Why Don't Marijuana Bills Progress Past Initial Committee Referrals?

Colorado Rep. Jared Polis deserves some praise taking on Attorney General Eric Holder on medical marijuana at the House Judiciary Committee hearing this week. It's not the first time Polis has confronted Holder on the issue, he did so back in February when he wrote Holder this letter (pdf.)

Polis has signed on as co-sponsor of three marijuana bills pending in Congress. Two of the bills were introduced by Rep. Barney Frank. (He introduces them every year, and every year they go nowhere.) The question now, is can Polis do anything to get the bills heard and voted on?
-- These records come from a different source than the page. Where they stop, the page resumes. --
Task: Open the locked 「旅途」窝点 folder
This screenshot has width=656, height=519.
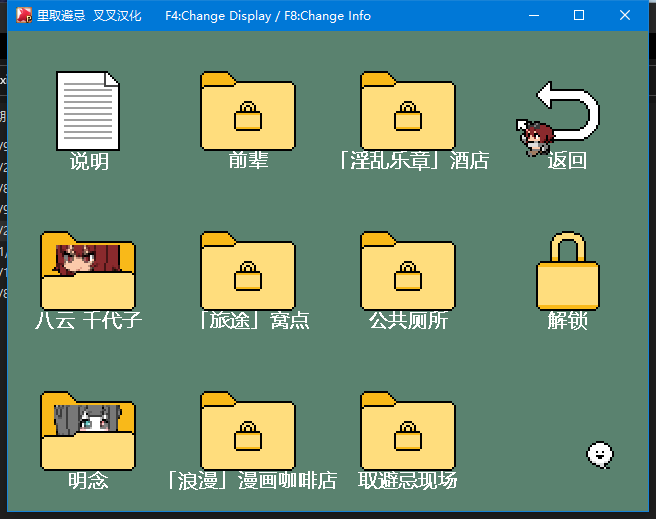Action: [248, 272]
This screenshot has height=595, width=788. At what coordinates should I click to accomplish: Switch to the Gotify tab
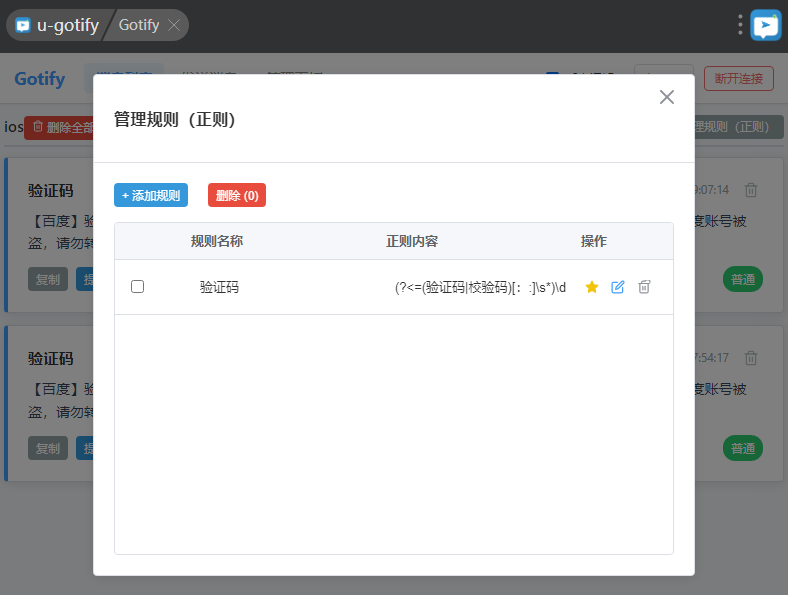138,25
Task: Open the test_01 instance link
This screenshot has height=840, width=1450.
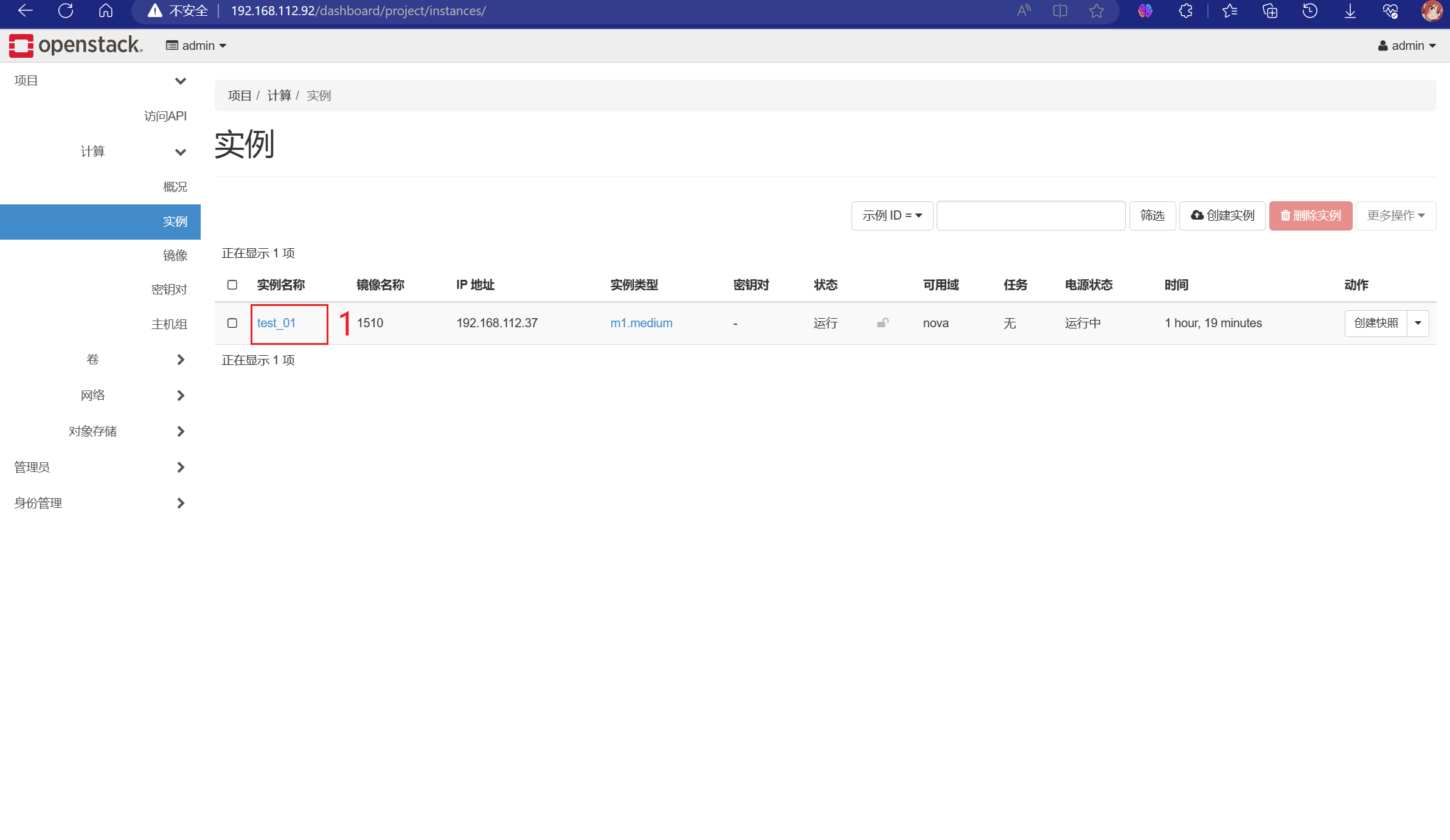Action: click(277, 323)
The latest version of the three bills were introduced in June and October, 2009. There's been no action on them past referring them either to the House Energy and Commerce Committee (and in one case, also to the House Judiciary Committee, Subcommittee on Crime, Terrorism and Homeland Security. The bills are:

  • H.R.2835 - Medical Marijuana Patient Protection Act, introduced in June, 2009 by Barney Frank, with 31 co-sponsors, referred to the House Energy and Commerce Committee. The bill:
  • Transfers marijuana from schedule I to schedule II of the Controlled Substances Act.Provides that no provision of the Controlled Substances Act or the Federal Food, Drug, and Cosmetic Act shall prohibit or otherwise restrict, in a state in which marijuana may, under state law, be prescribed or recommended by a physician for medical use:

    (1) a physician from prescribing or recommending marijuana for medical use;
    (2) an individual from obtaining, possessing, transporting, manufacturing, or using marijuana in accordance with such a prescription or recommendation;
    (3) an individual authorized under state law to do so from obtaining, possessing, transporting, or manufacturing marijuana on an authorized patient's behalf;
    (4) a pharmacy or other entity authorized to do so from obtaining, possessing, or distributing marijuana to such patients; or
    (5) an entity established by such a state or local government thereof to do so from producing, possessing, or distributing marijuana for such a prescription or recommendation.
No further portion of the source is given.